Exercise - Output all of the material exactly; leave out no line.
──────── Provided material
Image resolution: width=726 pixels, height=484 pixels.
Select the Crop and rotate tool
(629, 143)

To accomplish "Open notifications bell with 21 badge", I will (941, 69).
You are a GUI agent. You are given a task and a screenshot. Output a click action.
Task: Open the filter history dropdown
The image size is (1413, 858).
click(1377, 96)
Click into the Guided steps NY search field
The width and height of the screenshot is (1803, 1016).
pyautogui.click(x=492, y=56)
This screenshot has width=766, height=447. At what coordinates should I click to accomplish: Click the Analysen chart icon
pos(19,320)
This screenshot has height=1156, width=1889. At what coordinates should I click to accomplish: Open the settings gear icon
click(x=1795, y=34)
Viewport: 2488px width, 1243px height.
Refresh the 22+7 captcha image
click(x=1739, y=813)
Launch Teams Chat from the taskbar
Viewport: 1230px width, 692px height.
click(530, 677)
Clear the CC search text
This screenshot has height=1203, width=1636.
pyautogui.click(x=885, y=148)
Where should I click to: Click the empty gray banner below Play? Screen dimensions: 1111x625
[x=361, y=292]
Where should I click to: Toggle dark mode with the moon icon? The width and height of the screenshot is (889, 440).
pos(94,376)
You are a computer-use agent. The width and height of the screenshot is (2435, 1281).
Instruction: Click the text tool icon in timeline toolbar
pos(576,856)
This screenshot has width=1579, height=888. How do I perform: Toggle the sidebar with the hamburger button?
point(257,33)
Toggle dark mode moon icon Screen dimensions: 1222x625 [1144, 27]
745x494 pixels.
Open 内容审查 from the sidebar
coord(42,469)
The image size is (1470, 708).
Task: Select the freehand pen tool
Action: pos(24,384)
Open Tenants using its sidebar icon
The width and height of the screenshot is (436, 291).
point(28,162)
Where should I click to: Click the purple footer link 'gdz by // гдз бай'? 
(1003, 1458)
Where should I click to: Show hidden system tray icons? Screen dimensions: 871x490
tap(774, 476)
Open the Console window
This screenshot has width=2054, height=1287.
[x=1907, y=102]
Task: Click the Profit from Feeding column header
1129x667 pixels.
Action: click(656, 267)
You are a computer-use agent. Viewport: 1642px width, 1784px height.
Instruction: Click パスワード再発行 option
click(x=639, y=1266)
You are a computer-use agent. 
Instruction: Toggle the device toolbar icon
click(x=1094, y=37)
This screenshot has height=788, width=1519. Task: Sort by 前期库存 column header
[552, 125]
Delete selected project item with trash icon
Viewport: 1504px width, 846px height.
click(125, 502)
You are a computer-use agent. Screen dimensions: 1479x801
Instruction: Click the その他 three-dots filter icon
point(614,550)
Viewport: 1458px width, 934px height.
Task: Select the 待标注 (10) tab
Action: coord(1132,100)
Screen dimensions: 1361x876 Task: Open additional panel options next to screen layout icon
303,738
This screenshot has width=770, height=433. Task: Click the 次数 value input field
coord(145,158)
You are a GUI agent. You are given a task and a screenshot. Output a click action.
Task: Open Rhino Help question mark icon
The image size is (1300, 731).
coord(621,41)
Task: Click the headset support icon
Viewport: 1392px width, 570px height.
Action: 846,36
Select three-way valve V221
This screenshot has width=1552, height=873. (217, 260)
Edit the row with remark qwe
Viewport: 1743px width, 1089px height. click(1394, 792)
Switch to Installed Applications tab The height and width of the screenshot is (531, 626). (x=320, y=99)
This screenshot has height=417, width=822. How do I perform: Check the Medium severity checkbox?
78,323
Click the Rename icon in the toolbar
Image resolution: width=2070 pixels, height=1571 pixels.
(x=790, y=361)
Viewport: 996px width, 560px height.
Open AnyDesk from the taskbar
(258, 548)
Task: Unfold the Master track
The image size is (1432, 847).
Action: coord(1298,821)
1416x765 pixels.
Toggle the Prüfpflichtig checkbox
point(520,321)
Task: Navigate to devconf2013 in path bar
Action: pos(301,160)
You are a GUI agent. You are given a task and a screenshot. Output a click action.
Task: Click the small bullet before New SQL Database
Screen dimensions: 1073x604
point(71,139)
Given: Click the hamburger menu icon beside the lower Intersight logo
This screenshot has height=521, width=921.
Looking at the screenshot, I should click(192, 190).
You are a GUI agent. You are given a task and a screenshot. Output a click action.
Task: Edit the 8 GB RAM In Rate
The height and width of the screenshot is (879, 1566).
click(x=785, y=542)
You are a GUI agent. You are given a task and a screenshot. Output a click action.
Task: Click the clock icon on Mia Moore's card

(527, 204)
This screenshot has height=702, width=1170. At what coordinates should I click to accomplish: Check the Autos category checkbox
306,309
────────────────
Solution -
Image resolution: width=726 pixels, height=484 pixels.
Select the Crop and rotate tool
(629, 143)

To accomplish "Open notifications bell with 21 badge", I will (941, 69).
You are a GUI agent. You are given a task and a screenshot. Output a click action.
Task: Open the filter history dropdown
The image size is (1413, 858).
click(1377, 96)
Click into the Guided steps NY search field
The width and height of the screenshot is (1803, 1016).
pyautogui.click(x=492, y=56)
This screenshot has width=766, height=447. At what coordinates should I click to accomplish: Click the Analysen chart icon
pos(19,320)
This screenshot has height=1156, width=1889. At what coordinates should I click to accomplish: Open the settings gear icon
click(x=1795, y=34)
Viewport: 2488px width, 1243px height.
Refresh the 22+7 captcha image
click(x=1739, y=813)
Launch Teams Chat from the taskbar
Viewport: 1230px width, 692px height.
click(530, 677)
Clear the CC search text
This screenshot has height=1203, width=1636.
pyautogui.click(x=885, y=148)
Where should I click to: Click the empty gray banner below Play? Screen dimensions: 1111x625
[x=361, y=292]
Where should I click to: Toggle dark mode with the moon icon? The width and height of the screenshot is (889, 440).
pos(94,376)
You are a computer-use agent. The width and height of the screenshot is (2435, 1281).
Instruction: Click the text tool icon in timeline toolbar
pos(576,856)
This screenshot has width=1579, height=888. How do I perform: Toggle the sidebar with the hamburger button?
point(257,33)
Toggle dark mode moon icon Screen dimensions: 1222x625 [1144, 27]
745x494 pixels.
Open 内容审查 from the sidebar
coord(42,469)
The image size is (1470, 708).
Task: Select the freehand pen tool
Action: pos(24,384)
Open Tenants using its sidebar icon
The width and height of the screenshot is (436, 291).
point(28,162)
Where should I click to: Click the purple footer link 'gdz by // гдз бай'? 
(1003, 1458)
Where should I click to: Show hidden system tray icons? Screen dimensions: 871x490
tap(774, 476)
Open the Console window
This screenshot has width=2054, height=1287.
[x=1907, y=102]
Task: Click the Profit from Feeding column header
1129x667 pixels.
Action: click(656, 267)
You are a computer-use agent. Viewport: 1642px width, 1784px height.
Instruction: Click パスワード再発行 option
click(x=639, y=1266)
You are a computer-use agent. 
Instruction: Toggle the device toolbar icon
click(x=1094, y=37)
This screenshot has height=788, width=1519. Task: Sort by 前期库存 column header
[552, 125]
Delete selected project item with trash icon
Viewport: 1504px width, 846px height.
click(125, 502)
You are a computer-use agent. Screen dimensions: 1479x801
Instruction: Click the その他 three-dots filter icon
point(614,550)
Viewport: 1458px width, 934px height.
Task: Select the 待标注 (10) tab
Action: coord(1132,100)
Screen dimensions: 1361x876 Task: Open additional panel options next to screen layout icon
303,738
This screenshot has width=770, height=433. Task: Click the 次数 value input field
coord(145,158)
You are a GUI agent. You are given a task and a screenshot. Output a click action.
Task: Open Rhino Help question mark icon
The image size is (1300, 731).
coord(621,41)
Task: Click the headset support icon
Viewport: 1392px width, 570px height.
Action: 846,36
Select three-way valve V221
This screenshot has width=1552, height=873. (217, 260)
Edit the row with remark qwe
Viewport: 1743px width, 1089px height. click(1394, 792)
Switch to Installed Applications tab The height and width of the screenshot is (531, 626). (x=320, y=99)
This screenshot has height=417, width=822. How do I perform: Check the Medium severity checkbox?
78,323
Click the Rename icon in the toolbar
Image resolution: width=2070 pixels, height=1571 pixels.
(x=790, y=361)
Viewport: 996px width, 560px height.
Open AnyDesk from the taskbar
(258, 548)
Task: Unfold the Master track
The image size is (1432, 847).
Action: coord(1298,821)
1416x765 pixels.
Toggle the Prüfpflichtig checkbox
point(520,321)
Task: Navigate to devconf2013 in path bar
Action: pos(301,160)
You are a GUI agent. You are given a task and a screenshot. Output a click action.
Task: Click the small bullet before New SQL Database
Screen dimensions: 1073x604
point(71,139)
Given: Click the hamburger menu icon beside the lower Intersight logo
This screenshot has height=521, width=921.
Looking at the screenshot, I should click(192, 190).
You are a GUI agent. You are given a task and a screenshot. Output a click action.
Task: Edit the 8 GB RAM In Rate
The height and width of the screenshot is (879, 1566).
click(x=785, y=542)
You are a GUI agent. You are given a task and a screenshot. Output a click action.
Task: Click the clock icon on Mia Moore's card

(527, 204)
This screenshot has height=702, width=1170. At what coordinates should I click to accomplish: Check the Autos category checkbox
306,309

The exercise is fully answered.